Would you copy every line of the listing below that includes the word "with"?
MATERIAL SUPPLIED Start Marker
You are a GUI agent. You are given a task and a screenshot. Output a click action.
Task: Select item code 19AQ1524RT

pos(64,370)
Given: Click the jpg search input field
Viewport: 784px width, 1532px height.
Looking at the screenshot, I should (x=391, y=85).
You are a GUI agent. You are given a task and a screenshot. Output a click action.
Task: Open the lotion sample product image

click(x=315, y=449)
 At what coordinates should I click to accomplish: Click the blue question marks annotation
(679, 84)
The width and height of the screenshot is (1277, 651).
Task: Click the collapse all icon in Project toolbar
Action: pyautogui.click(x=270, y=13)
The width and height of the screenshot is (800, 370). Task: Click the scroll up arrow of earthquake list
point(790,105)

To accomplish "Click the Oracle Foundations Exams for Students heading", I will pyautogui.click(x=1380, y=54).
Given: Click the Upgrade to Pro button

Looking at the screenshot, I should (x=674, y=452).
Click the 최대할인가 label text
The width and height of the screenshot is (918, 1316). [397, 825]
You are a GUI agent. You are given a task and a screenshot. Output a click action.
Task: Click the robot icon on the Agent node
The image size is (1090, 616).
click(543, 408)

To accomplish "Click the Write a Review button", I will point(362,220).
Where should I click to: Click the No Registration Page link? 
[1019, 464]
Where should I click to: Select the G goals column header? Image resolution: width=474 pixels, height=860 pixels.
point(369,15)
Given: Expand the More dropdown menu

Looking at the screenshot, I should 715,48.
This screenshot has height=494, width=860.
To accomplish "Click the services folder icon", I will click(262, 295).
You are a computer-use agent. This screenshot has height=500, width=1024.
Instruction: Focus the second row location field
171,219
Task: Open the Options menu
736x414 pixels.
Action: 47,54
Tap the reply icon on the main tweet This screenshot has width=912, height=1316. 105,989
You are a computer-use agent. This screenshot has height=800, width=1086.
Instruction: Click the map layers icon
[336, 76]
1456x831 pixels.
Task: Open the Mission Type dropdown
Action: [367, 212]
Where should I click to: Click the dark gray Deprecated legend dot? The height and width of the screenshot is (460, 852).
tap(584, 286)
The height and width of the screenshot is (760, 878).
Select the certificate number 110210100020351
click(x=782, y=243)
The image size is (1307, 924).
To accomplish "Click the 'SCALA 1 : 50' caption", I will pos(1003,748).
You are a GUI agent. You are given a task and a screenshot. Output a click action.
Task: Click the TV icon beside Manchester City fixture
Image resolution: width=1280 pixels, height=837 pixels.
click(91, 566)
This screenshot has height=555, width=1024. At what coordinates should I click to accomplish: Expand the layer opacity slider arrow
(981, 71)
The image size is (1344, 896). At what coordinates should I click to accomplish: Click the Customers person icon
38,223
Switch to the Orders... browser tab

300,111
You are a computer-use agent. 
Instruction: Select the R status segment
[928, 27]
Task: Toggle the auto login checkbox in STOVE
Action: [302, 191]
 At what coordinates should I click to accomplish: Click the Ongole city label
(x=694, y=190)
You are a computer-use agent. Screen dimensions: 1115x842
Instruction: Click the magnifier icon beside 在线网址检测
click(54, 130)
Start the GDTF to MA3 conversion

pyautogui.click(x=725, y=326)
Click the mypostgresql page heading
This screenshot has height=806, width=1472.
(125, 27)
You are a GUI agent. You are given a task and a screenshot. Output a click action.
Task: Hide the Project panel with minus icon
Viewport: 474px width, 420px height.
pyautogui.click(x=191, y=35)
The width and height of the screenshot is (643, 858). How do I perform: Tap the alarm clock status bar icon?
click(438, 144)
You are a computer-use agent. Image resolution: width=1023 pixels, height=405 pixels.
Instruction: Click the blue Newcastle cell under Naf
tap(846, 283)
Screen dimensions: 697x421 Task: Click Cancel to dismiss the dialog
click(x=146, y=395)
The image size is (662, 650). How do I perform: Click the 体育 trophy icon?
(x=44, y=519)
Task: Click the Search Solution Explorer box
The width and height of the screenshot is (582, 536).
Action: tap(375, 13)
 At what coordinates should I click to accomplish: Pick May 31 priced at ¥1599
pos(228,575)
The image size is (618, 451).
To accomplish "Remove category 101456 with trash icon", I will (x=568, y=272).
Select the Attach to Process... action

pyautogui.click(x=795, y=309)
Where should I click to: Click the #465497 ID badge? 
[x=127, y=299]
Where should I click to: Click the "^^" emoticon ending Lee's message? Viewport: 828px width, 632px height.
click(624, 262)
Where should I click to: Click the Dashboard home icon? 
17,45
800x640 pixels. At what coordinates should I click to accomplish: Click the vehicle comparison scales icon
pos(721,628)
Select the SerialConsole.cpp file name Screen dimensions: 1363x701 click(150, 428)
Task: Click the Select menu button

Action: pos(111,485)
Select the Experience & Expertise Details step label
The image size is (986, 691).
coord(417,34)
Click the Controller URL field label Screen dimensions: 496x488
MATERIAL SUPPLIED End Marker
▶ **COMPLETED TASK**:
Task: Hide the Project panel with minus icon
To accomplish "Remove category 101456 with trash icon", I will (x=568, y=272).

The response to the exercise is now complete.